Yep. I own both a Octane 2 and an Indigo 2. For my final year project for my CS degree I wrote a cross platform, multi-threaded voice over IP program for both SGI IRIX and Linux - that was eleven years ago.
All of the machines are extremely well made - the build quality makes even the best PC look like it was assembled by a child in comparison. And of course, the graphics hardware, compared to contemporary equivalents, is very advanced.
At the time IRIX was a very good version of Unix; extremely stable and scaled from a single processor workstation right up to the giant Onyx and Origin systems with dozens and dozens of processors. It still has some features not in modern versions of Linux or OS X, but the interface is now looking quite dated in comparison (for the last 10-15 years of its life the desktop interface didn't really change at all) and it can be a pain to get recent free software to compile (eg a better browser than the built-in Netscape Navigator 4!).

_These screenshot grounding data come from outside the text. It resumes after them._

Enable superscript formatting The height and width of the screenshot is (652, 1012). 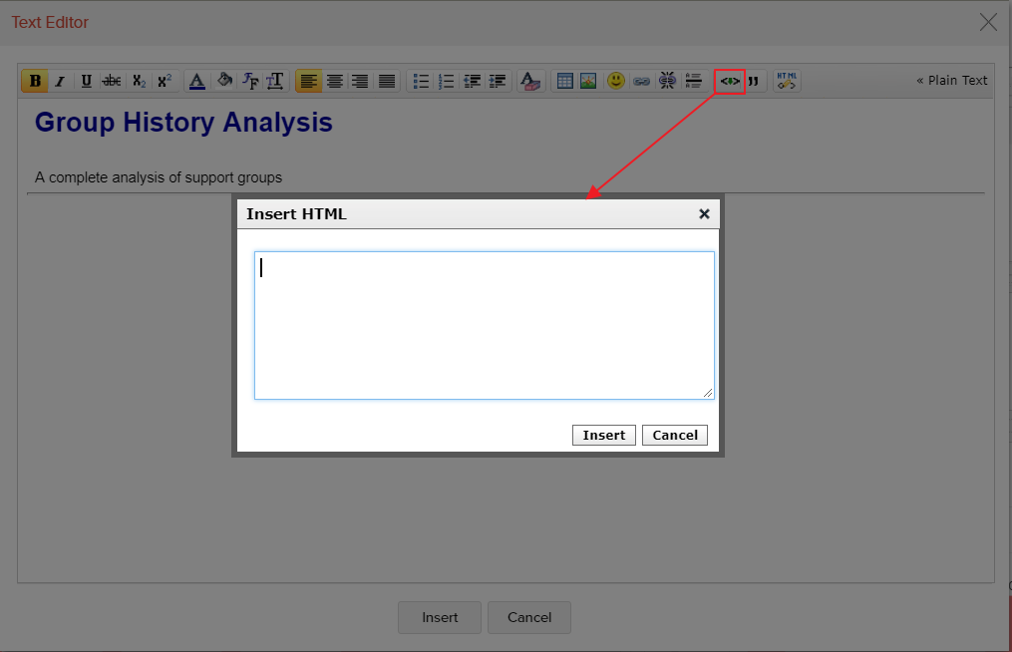(x=165, y=81)
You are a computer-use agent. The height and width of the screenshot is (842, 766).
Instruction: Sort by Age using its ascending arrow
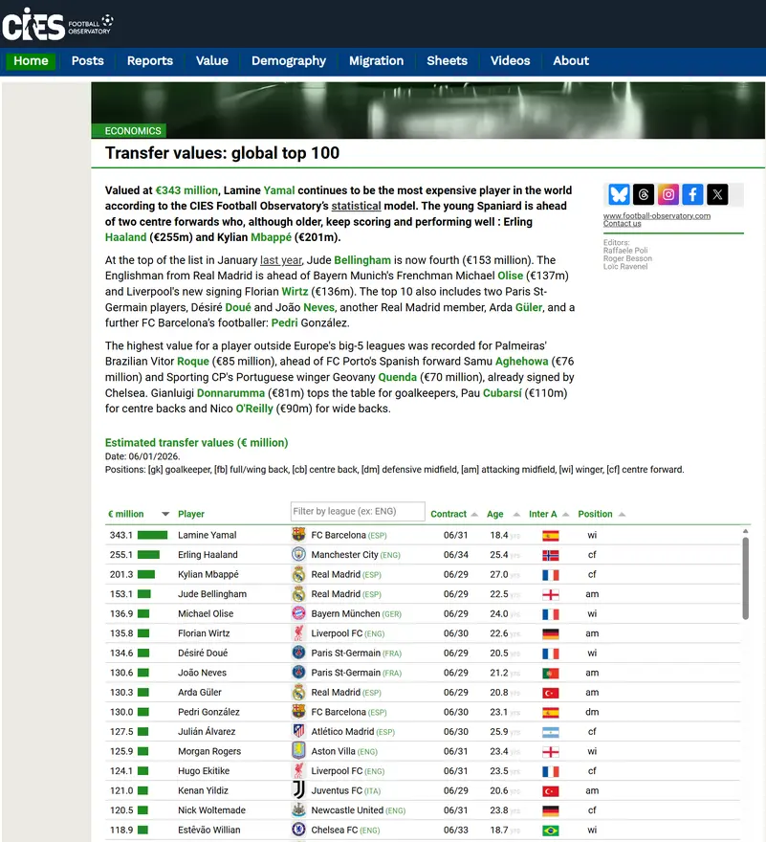517,515
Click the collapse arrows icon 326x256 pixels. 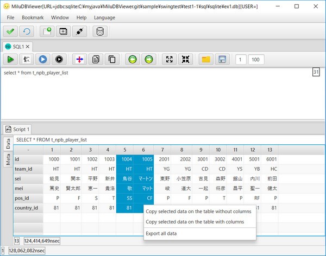click(x=185, y=59)
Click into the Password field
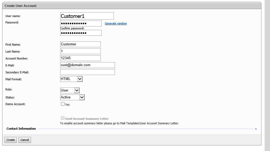 coord(81,23)
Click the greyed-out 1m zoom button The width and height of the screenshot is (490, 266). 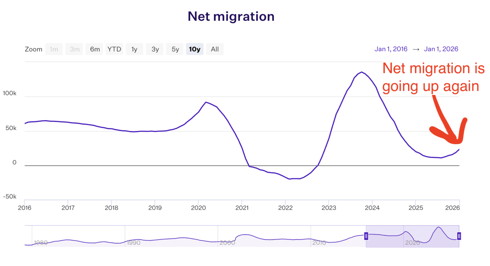pyautogui.click(x=54, y=49)
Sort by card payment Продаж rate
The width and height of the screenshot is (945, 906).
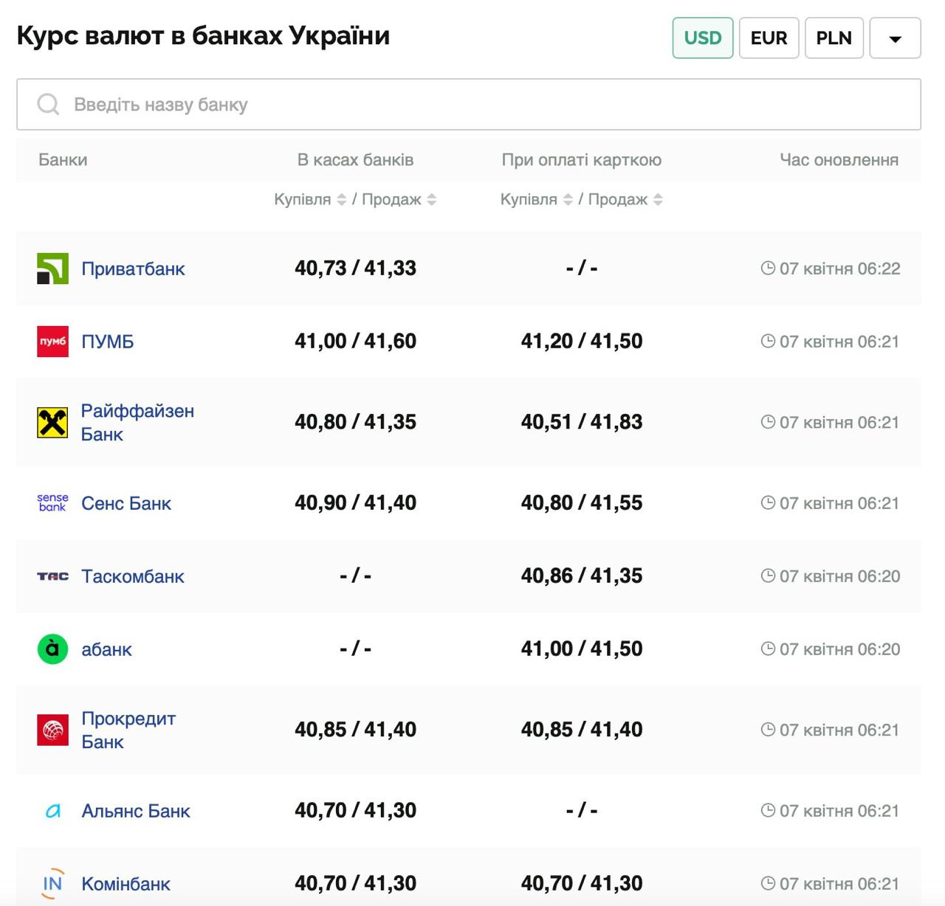tap(658, 199)
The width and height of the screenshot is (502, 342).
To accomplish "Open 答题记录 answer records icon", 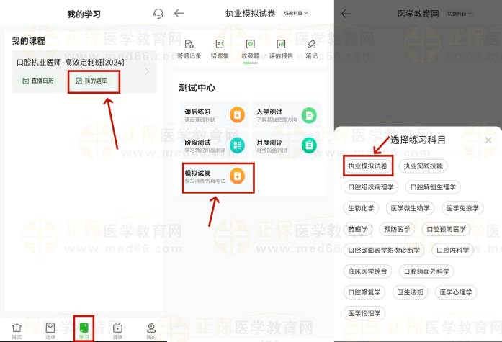I will coord(190,48).
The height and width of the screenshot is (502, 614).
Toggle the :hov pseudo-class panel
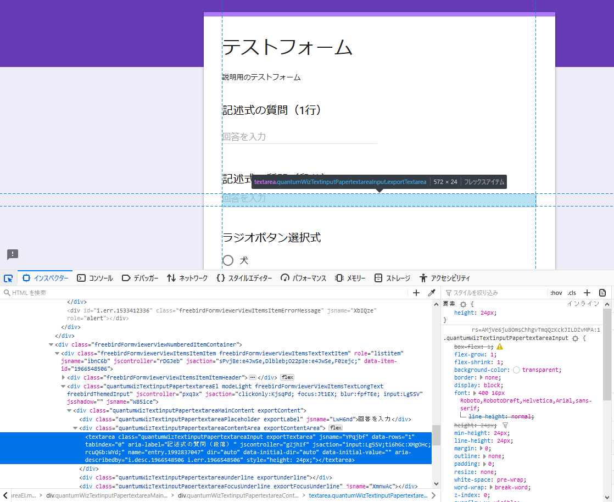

The O2 is a quiet workstation (most SGI systems are noisy!) - though has only a single graphics hardware option in comparison to other systems which usually have several - and has analogue AV input and output built in.
The Indigo2, Octane and Fuel workstations are better general purpose machines than the O2, IMO. Though none of the SGI systems are as flexible as a PC - they're usually targetted at a specific market and don't have as many add-ons or options available (eg no USB in anything other than the very last models - and then only keyboard/mouse support).